Philipp Meuser: My way into publishing started from the first day of studying architecture in the university. I had entered a fellowship program to also be trained as a journalist during my studies in architecture. When all my student fellows in the university did their internships in all these famous architects offices in Berlin in the early 1990s, I was gaining work experiences at local newspapers and radio stations. I always felt in-between these two worlds of practicing architecture and theorizing on architecture – until today. In 1996, my wife Natascha and I founded Meuser Architekten, and almost ten years later we extended our activities in the publishing world. As an architect, you are trained to manage your projects in a very holistic way. You always need to have all planning steps in your mind. The same applies to publishing: you write about architecture, you think about the graphic design, and how to do the printing process, the production, and the distribution.
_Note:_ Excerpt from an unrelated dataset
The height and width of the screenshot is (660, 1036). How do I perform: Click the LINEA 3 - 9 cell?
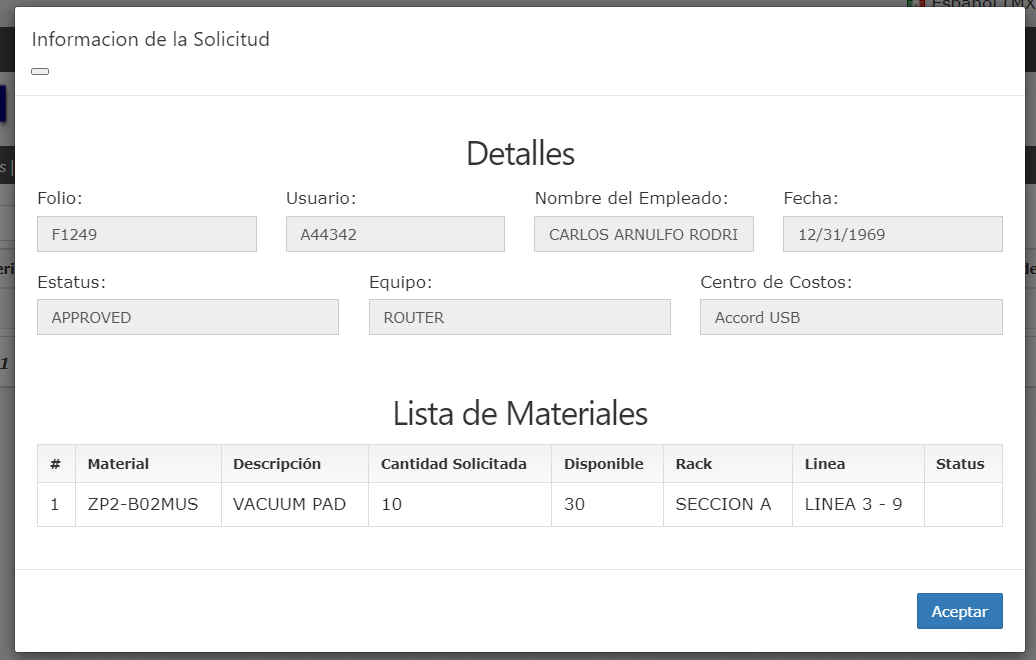coord(853,505)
Allow me to add that content management is my main priority. Moreover, I believe that a book needs to be found and that you do not need to promote it, if the message is clear and contemporary.   For me, the publishing business is more about the contribution to a discussion, let's say adding a small piece of mosaic to a whole picture of architectural history. It's even more important to publishing a book which is listed in a bibliography five or 10 years later, as if you would sell 2,000 or 3,000 copies within the first three months of the publication. Of course, sales and earnings are important for independent enterprise cannot survive without profit.  

Ūla Ambrasaitė: You mentioned the importance of the book being quoted in other books. I think this is one of the fundamental drivers of a publisher: contributing to a global web of ideas and creating the context for authors within the bigger context.

Philipp Meuser: Indeed. Whenever I'm going to brief an author, I always ask him where he would like to see his book in the bookshelf, if it is an architect's monograph, or is it something about urban design, about a style of architecture, about a material, about a construction method. It’s a fundamental question to make the author clear what he is writing about. For me, briefing the author is never reduced to the issue “tell me something about your target group”. It's always about the question: What is the context you are writing in?

Ūla Ambrasaitė: The author plays a crucial role in publishing, and I am noticing authors becoming stronger voices in the industry. How do you see the role of an author at DOM publishers, has it changed since 2005?

Philipp Meuser: I don't know if the role of the author has changed dramatically. I would say the ambition of me as a publisher might have changed. Allow me to simplify: In the beginning it was important for us to publish any kind of book, which was related to architecture, design, or urban planning. Today the selection of an author has become more important to us. Our strategy is to ask whether this author fits into our publishing program. I've never counted, but I would estimate we have published more than 700 titles with more than 1,000 authors since the beginning. And it has always been important for me, that each author contributes to the profile of the publishing house.

 

»As an architect, you are trained to manage your projects in a very holistic way. You always need to have all planning steps in your mind. The same applies to publishing.« – Philipp Meuser 

 

Ūla Ambrasaitė: Would you recall a moment when it has changed from wanting to publish books on architecture in general to aiming to create a network of conversations, that each author would contribute to the profile? 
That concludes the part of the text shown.